How often does a person create a website and never update it? I could be off base here, but it seems like your picture of new data creation/uploading mirrors that of a static museum–all the exhibits are put in place once, and no one touches it again. Even this we know to be untrue. While many museums have exhibits that do not change, every museum brings in new, fresh, rotating exhibits to keep things interesting and (re)attract the audience.
On a global scale, we are increasingly creating excess data storage capacity with every passing moment, so running out of storage space isn’t a concern. It’s more a question of distribution and allocation. Now, I could be reading too much in between the lines, but one could say your concern is less about the sustainability and more about profitability. That is to say, will farming SAFE prove as profitable to farmers as mining Bitcoin, for example, is to miners.
On that note A) I think the SAFE developers are more concerned with viability than profitability. If equilibria for the network leaves a razor thin margin (or 0% margin), well then, one might say supply and demand are in perfect balance with no consumer/producer surplus or deadweight loss. However, to the extent that an old microeconomics professor of mine is correct in stating that “economics is about learning how to exploit people for private gain” then “price is never based on worth but rather willingness to pay.” One of the things that intrigues me most about Bitcoin is that it shows how decentralization (and anarchy) are (as of yet) unsustainable because the supplier’s (or in this case, miner’s) drive to leverage economics as a tool of exploitation will lead to increasing centralization. One could say that another name for Smith’s invisible hand is “greed,” and consumers fall for it every time, which brings me to…
B) I think the network is (being) designed to function in such a way that farmers will not farm if they do not find it profitable (enough) to do so, nor will users participate if they do not perceive they are receiving enough value to justify the expense. In light of that assertion, I think the network (and external exchanges) will modify the price such that farmers are willing to farm and users are willing to participate (even if that results in price > marginal cost or a state of consumer surplus). On that note, the current let’s-turn-everything-into-a-subscription pricing model is a perfect example of economics as willfully applied and willingly accepted exploitation. From software (e.g., adobe) to cars (ride-sharing), we are seeing ownership devolve into renting.
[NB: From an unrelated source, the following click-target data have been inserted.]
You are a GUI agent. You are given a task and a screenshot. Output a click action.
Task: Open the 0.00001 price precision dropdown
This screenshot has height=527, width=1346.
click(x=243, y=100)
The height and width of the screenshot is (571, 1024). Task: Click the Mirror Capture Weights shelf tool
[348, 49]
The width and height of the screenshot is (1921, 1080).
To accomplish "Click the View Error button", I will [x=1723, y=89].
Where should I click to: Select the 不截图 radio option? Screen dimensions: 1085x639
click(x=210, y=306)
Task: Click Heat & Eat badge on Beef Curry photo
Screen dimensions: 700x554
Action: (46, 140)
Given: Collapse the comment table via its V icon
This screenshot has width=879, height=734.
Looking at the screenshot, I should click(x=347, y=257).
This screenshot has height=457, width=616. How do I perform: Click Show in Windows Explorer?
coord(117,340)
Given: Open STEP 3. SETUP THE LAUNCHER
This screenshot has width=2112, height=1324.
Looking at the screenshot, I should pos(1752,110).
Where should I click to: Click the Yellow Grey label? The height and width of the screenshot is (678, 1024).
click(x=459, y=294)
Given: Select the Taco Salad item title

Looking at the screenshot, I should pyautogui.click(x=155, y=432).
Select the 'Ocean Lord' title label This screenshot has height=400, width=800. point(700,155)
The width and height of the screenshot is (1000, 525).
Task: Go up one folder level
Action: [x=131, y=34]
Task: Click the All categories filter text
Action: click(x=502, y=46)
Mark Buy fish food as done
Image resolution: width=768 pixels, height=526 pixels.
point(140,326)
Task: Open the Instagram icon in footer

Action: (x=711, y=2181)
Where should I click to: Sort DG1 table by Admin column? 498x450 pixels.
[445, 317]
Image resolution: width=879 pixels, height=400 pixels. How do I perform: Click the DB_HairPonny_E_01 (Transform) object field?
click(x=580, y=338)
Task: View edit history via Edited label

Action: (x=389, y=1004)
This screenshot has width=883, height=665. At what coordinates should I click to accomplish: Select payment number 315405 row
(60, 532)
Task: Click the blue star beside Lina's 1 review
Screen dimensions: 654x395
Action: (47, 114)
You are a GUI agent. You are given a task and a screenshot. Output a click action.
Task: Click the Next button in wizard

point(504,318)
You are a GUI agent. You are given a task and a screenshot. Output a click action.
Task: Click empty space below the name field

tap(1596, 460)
Why? Not because price skims so close to marginal cost that suppliers must do so in orders to stay afloat, but rather because it is an easy way to guarantee that profitability moves up and to the right (and why we think that an already highly profitable business must always be increasing in profitability is something I’ve never been able to understand except for to chalk it up to some shade of greed. For example, what’s wrong with maintaining a 30% margin in-perpetuity?). The thought that we must continually pay for data storage (rather than pay once; store forever) is to fall prey to the notion that the subscription model is both natural and structurally necessary.
TL;DR-I think the network will be dynamic enough to keep price at such a level that farming remains sustainable so long as users feel that there is inherent value in (and therefore use) SAFE. Subscription pricing models are not definitively natural or structurally necessary, so pay once/store forever is not inherently unviable.